Bürgerin bei "jetzt red i" zu ihren Erinnerungen an Isar 2.
Risikoabwägung falsch? Vergleich von Opferzahlen
Lukas Eichhorn hat sich mit dem Thema genauer auseinandergesetzt: "2011 war ich noch gegen Atomkraft, jetzt bin ich dafür." In seinem Redebeitrag vergleicht er die Opferzahlen in Fukushima mit denen des Kohleunglücks in Nachterstedt 2009: "Maximal eine Person ist in Fukushima gestorben, in Nachterstedt gab es drei Tote." Für ihn wird die Risikoabwägung zwischen Kohle- und Atomenergie daher falsch priorisiert.

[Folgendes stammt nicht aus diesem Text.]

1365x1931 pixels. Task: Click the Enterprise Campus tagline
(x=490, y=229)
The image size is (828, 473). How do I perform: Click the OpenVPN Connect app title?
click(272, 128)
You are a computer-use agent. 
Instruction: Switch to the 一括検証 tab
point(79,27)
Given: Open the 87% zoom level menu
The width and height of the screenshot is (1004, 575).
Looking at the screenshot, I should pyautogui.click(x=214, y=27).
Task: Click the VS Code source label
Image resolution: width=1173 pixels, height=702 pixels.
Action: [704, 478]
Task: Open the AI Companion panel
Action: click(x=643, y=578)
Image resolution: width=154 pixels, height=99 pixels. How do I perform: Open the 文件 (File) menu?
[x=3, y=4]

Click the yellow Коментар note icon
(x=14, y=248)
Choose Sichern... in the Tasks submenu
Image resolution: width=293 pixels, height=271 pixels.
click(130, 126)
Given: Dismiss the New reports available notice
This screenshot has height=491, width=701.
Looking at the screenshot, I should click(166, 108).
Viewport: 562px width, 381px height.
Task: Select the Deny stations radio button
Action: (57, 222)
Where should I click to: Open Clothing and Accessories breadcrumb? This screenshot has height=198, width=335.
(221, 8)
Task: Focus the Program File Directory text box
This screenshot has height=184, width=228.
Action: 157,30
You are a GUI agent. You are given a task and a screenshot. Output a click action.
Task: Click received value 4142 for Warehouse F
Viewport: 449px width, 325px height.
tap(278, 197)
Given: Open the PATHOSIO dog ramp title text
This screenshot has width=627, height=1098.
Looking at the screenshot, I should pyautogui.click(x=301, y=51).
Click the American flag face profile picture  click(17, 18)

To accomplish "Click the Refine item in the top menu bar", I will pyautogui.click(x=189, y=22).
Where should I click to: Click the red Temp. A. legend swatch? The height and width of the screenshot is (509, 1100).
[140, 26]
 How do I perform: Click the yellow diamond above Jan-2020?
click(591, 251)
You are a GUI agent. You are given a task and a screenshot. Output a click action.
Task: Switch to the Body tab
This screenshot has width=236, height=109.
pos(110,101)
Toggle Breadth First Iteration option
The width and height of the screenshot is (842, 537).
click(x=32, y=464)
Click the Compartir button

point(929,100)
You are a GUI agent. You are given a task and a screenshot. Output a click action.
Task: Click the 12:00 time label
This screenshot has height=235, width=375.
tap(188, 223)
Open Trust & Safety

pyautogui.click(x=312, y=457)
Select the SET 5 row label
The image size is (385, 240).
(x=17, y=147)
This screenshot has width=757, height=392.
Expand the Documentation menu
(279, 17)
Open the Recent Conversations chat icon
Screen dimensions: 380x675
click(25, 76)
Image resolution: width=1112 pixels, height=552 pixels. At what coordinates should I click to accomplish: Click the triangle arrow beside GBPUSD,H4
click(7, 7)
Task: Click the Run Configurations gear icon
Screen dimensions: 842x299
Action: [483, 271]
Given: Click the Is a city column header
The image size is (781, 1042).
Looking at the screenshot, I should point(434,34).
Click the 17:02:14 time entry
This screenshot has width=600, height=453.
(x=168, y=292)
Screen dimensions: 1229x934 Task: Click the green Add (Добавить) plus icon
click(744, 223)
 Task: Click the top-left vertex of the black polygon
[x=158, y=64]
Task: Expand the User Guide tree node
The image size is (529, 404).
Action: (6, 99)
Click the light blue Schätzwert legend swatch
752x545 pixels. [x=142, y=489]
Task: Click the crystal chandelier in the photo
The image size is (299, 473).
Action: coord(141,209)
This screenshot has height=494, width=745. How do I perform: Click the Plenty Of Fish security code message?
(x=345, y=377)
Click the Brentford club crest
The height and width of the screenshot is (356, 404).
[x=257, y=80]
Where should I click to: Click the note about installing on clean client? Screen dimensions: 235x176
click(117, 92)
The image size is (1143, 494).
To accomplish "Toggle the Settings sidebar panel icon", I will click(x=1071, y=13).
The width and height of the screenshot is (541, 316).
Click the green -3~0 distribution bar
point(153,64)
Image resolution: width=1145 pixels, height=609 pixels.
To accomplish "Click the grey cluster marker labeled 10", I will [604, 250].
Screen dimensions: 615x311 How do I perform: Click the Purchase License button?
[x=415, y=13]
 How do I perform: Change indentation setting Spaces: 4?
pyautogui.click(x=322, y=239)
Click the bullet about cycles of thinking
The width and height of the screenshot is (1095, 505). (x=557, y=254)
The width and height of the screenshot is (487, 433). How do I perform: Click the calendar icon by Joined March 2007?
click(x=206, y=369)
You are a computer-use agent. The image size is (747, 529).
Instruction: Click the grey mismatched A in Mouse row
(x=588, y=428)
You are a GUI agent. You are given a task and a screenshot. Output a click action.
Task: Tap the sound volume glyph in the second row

Um die Gemengelage an Aspekten einzuordnen, ist Professor Michael Sterner von der Ostbayerischen Technischen Hochschule Regensburg dabei. Der Experte für Energiesysteme mahnt, die Gefahr dürfe nicht unterschätzt werden: "Jedes 100. Kraftwerk ist in die Luft geflogen."
Experte: Kein Strommangel durch AKW-Abschaltung
Die in der Diskussion aufgebrachte Sorge um einen Strommangel durch die Abschaltung ist für Prof. Sterner grundlos. Nach Studien könne man mit einer weiteren Laufzeitverlängerung nur 1 Prozent des deutschlandweit benötigten Stroms herstellen.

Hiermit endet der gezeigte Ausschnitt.